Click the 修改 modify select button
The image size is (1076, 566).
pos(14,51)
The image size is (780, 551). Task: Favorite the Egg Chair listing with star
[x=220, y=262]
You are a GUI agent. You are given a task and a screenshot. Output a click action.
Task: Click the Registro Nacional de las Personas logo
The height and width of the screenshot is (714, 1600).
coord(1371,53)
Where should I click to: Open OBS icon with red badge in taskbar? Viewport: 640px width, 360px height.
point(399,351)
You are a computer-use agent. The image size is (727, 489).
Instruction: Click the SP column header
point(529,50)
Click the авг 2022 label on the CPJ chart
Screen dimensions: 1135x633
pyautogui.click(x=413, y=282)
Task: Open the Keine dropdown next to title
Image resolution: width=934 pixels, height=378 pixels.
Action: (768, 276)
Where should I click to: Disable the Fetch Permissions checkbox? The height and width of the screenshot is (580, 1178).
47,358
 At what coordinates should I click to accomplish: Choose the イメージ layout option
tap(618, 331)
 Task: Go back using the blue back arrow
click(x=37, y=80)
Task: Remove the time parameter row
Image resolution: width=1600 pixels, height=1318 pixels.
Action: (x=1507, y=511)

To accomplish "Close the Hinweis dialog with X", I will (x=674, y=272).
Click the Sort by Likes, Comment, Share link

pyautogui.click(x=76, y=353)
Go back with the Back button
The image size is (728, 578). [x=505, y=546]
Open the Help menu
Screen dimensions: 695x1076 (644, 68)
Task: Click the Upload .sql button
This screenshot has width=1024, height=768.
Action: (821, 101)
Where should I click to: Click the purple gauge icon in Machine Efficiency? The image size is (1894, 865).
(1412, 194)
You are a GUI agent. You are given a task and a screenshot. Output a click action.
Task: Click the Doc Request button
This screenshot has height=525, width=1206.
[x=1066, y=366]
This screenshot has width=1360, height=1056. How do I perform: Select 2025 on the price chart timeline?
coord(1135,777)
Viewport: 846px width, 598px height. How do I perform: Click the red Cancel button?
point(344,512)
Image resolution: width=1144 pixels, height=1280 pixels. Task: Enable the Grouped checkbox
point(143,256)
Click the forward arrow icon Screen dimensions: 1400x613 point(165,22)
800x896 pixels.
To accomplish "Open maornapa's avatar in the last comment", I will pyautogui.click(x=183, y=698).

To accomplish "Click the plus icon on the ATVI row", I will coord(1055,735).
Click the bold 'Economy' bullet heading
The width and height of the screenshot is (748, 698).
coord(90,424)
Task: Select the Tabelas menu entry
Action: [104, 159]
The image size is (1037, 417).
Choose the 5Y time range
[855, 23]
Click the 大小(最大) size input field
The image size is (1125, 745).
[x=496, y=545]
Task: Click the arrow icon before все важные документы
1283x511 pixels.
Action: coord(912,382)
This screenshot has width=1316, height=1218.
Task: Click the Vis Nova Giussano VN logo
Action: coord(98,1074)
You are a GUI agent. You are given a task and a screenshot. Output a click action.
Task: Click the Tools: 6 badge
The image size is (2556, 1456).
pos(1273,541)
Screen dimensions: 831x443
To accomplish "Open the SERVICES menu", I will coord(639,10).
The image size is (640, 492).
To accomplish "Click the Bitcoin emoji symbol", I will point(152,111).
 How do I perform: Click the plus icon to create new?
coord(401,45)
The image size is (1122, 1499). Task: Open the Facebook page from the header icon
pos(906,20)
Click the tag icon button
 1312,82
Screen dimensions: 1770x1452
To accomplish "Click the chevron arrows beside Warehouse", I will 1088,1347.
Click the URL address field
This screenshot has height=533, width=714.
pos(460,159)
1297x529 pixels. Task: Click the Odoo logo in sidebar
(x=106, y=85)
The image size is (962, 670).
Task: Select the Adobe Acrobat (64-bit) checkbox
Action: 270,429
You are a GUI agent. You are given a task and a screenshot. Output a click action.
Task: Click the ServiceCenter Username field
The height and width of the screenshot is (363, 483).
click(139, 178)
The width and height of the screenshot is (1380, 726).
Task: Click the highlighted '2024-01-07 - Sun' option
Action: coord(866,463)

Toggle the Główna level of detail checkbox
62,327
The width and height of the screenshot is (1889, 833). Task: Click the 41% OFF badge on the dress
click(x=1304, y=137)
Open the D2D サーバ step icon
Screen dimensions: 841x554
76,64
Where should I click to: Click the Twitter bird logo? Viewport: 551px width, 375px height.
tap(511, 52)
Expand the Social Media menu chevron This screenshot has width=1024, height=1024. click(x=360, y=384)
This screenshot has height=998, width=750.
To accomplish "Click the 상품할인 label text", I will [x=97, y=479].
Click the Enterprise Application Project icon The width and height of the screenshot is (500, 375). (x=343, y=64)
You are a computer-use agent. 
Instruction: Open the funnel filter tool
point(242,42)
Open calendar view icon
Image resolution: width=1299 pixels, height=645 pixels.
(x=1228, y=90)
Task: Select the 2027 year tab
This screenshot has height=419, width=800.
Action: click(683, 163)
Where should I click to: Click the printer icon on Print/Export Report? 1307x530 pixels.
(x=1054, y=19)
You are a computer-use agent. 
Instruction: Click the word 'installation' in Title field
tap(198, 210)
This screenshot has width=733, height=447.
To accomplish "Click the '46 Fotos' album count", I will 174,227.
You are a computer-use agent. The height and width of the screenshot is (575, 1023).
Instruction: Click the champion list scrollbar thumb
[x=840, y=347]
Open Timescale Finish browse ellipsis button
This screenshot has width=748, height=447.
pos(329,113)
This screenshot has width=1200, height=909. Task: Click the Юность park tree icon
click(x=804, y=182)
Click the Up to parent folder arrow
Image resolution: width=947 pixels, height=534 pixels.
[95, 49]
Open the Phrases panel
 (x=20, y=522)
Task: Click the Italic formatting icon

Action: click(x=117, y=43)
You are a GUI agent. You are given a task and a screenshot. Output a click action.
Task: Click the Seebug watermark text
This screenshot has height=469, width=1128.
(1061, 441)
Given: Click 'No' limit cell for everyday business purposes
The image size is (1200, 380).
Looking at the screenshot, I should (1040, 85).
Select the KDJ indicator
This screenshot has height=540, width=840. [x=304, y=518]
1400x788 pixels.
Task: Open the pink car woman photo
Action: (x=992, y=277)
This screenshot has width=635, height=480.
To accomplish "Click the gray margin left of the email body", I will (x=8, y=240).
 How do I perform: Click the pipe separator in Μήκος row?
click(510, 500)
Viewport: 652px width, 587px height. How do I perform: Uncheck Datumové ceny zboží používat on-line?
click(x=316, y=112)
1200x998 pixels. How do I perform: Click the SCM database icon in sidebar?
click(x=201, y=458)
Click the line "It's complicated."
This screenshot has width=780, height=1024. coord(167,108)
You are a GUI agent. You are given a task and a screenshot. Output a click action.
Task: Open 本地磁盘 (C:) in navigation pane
++++++++++++++++++++
Please write out the whole of the material exactly.

Answer to the problem
Click the 修改 modify select button
The image size is (1076, 566).
pos(14,51)
The image size is (780, 551). Task: Favorite the Egg Chair listing with star
[x=220, y=262]
You are a GUI agent. You are given a task and a screenshot. Output a click action.
Task: Click the Registro Nacional de las Personas logo
The height and width of the screenshot is (714, 1600).
coord(1371,53)
Where should I click to: Open OBS icon with red badge in taskbar? Viewport: 640px width, 360px height.
point(399,351)
You are a computer-use agent. The image size is (727, 489).
Instruction: Click the SP column header
point(529,50)
Click the авг 2022 label on the CPJ chart
Screen dimensions: 1135x633
pyautogui.click(x=413, y=282)
Task: Open the Keine dropdown next to title
Image resolution: width=934 pixels, height=378 pixels.
Action: (768, 276)
Where should I click to: Disable the Fetch Permissions checkbox? The height and width of the screenshot is (580, 1178).
47,358
 At what coordinates should I click to accomplish: Choose the イメージ layout option
tap(618, 331)
 Task: Go back using the blue back arrow
click(x=37, y=80)
Task: Remove the time parameter row
Image resolution: width=1600 pixels, height=1318 pixels.
Action: (x=1507, y=511)

To accomplish "Close the Hinweis dialog with X", I will (x=674, y=272).
Click the Sort by Likes, Comment, Share link

pyautogui.click(x=76, y=353)
Go back with the Back button
The image size is (728, 578). [x=505, y=546]
Open the Help menu
Screen dimensions: 695x1076 (644, 68)
Task: Click the Upload .sql button
This screenshot has width=1024, height=768.
Action: (821, 101)
Where should I click to: Click the purple gauge icon in Machine Efficiency? The image size is (1894, 865).
(1412, 194)
You are a GUI agent. You are given a task and a screenshot. Output a click action.
Task: Click the Doc Request button
This screenshot has height=525, width=1206.
[x=1066, y=366]
This screenshot has width=1360, height=1056. How do I perform: Select 2025 on the price chart timeline?
coord(1135,777)
Viewport: 846px width, 598px height. How do I perform: Click the red Cancel button?
point(344,512)
Image resolution: width=1144 pixels, height=1280 pixels. Task: Enable the Grouped checkbox
point(143,256)
Click the forward arrow icon Screen dimensions: 1400x613 point(165,22)
800x896 pixels.
To accomplish "Open maornapa's avatar in the last comment", I will pyautogui.click(x=183, y=698).

To accomplish "Click the plus icon on the ATVI row", I will coord(1055,735).
Click the bold 'Economy' bullet heading
The width and height of the screenshot is (748, 698).
coord(90,424)
Task: Select the Tabelas menu entry
Action: [104, 159]
The image size is (1037, 417).
Choose the 5Y time range
[855, 23]
Click the 大小(最大) size input field
The image size is (1125, 745).
[x=496, y=545]
Task: Click the arrow icon before все важные документы
1283x511 pixels.
Action: coord(912,382)
This screenshot has width=1316, height=1218.
Task: Click the Vis Nova Giussano VN logo
Action: coord(98,1074)
You are a GUI agent. You are given a task and a screenshot. Output a click action.
Task: Click the Tools: 6 badge
The image size is (2556, 1456).
pos(1273,541)
Screen dimensions: 831x443
To accomplish "Open the SERVICES menu", I will coord(639,10).
The image size is (640, 492).
To accomplish "Click the Bitcoin emoji symbol", I will point(152,111).
 How do I perform: Click the plus icon to create new?
coord(401,45)
The image size is (1122, 1499). Task: Open the Facebook page from the header icon
pos(906,20)
Click the tag icon button
 1312,82
Screen dimensions: 1770x1452
To accomplish "Click the chevron arrows beside Warehouse", I will 1088,1347.
Click the URL address field
This screenshot has height=533, width=714.
pos(460,159)
1297x529 pixels. Task: Click the Odoo logo in sidebar
(x=106, y=85)
The image size is (962, 670).
Task: Select the Adobe Acrobat (64-bit) checkbox
Action: 270,429
You are a GUI agent. You are given a task and a screenshot. Output a click action.
Task: Click the ServiceCenter Username field
The height and width of the screenshot is (363, 483).
click(139, 178)
The width and height of the screenshot is (1380, 726).
Task: Click the highlighted '2024-01-07 - Sun' option
Action: coord(866,463)

Toggle the Główna level of detail checkbox
62,327
The width and height of the screenshot is (1889, 833). Task: Click the 41% OFF badge on the dress
click(x=1304, y=137)
Open the D2D サーバ step icon
Screen dimensions: 841x554
76,64
Where should I click to: Click the Twitter bird logo? Viewport: 551px width, 375px height.
tap(511, 52)
Expand the Social Media menu chevron This screenshot has width=1024, height=1024. click(x=360, y=384)
This screenshot has height=998, width=750.
To accomplish "Click the 상품할인 label text", I will [x=97, y=479].
Click the Enterprise Application Project icon The width and height of the screenshot is (500, 375). (x=343, y=64)
You are a computer-use agent. 
Instruction: Open the funnel filter tool
point(242,42)
Open calendar view icon
Image resolution: width=1299 pixels, height=645 pixels.
(x=1228, y=90)
Task: Select the 2027 year tab
This screenshot has height=419, width=800.
Action: click(683, 163)
Where should I click to: Click the printer icon on Print/Export Report? 1307x530 pixels.
(x=1054, y=19)
You are a computer-use agent. 
Instruction: Click the word 'installation' in Title field
tap(198, 210)
This screenshot has width=733, height=447.
To accomplish "Click the '46 Fotos' album count", I will 174,227.
You are a computer-use agent. The height and width of the screenshot is (575, 1023).
Instruction: Click the champion list scrollbar thumb
[x=840, y=347]
Open Timescale Finish browse ellipsis button
This screenshot has width=748, height=447.
pos(329,113)
This screenshot has width=1200, height=909. Task: Click the Юность park tree icon
click(x=804, y=182)
Click the Up to parent folder arrow
Image resolution: width=947 pixels, height=534 pixels.
[95, 49]
Open the Phrases panel
 (x=20, y=522)
Task: Click the Italic formatting icon

Action: click(x=117, y=43)
You are a GUI agent. You are given a task and a screenshot. Output a click action.
Task: Click the Seebug watermark text
This screenshot has height=469, width=1128.
(1061, 441)
Given: Click 'No' limit cell for everyday business purposes
The image size is (1200, 380).
Looking at the screenshot, I should (1040, 85).
Select the KDJ indicator
This screenshot has height=540, width=840. [x=304, y=518]
1400x788 pixels.
Task: Open the pink car woman photo
Action: (x=992, y=277)
This screenshot has width=635, height=480.
To accomplish "Click the gray margin left of the email body", I will (x=8, y=240).
 How do I perform: Click the pipe separator in Μήκος row?
click(510, 500)
Viewport: 652px width, 587px height. How do I perform: Uncheck Datumové ceny zboží používat on-line?
click(x=316, y=112)
1200x998 pixels. How do I perform: Click the SCM database icon in sidebar?
click(x=201, y=458)
Click the line "It's complicated."
This screenshot has width=780, height=1024. coord(167,108)
You are a GUI agent. You are given a task and a screenshot. Output a click action.
Task: Open 本地磁盘 (C:) in navigation pane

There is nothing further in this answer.